:: SUPPLIED INFORMATION

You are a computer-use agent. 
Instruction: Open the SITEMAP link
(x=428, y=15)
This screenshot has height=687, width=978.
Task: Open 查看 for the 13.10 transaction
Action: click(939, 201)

::::

- **REQUIRED ACTION**: Reproduce every line above, keeping each word exactly as it appears.

- **EXERCISE ANSWER**:
You are a computer-use agent. 
Instruction: Open the SITEMAP link
(x=428, y=15)
This screenshot has height=687, width=978.
Task: Open 查看 for the 13.10 transaction
Action: click(939, 201)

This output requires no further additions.